* [WHAT NEEDS TO BE DONE]
Reproduce only the lines from the line containing "You are a GUI" to the end of the entries below, including both of those lines.

▬▬▬

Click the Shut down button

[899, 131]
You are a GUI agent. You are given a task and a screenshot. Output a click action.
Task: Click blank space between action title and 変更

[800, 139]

▬▬▬

* [EXERCISE RESPONSE]
You are a GUI agent. You are given a task and a screenshot. Output a click action.
Task: Click blank space between action title and 変更

[800, 139]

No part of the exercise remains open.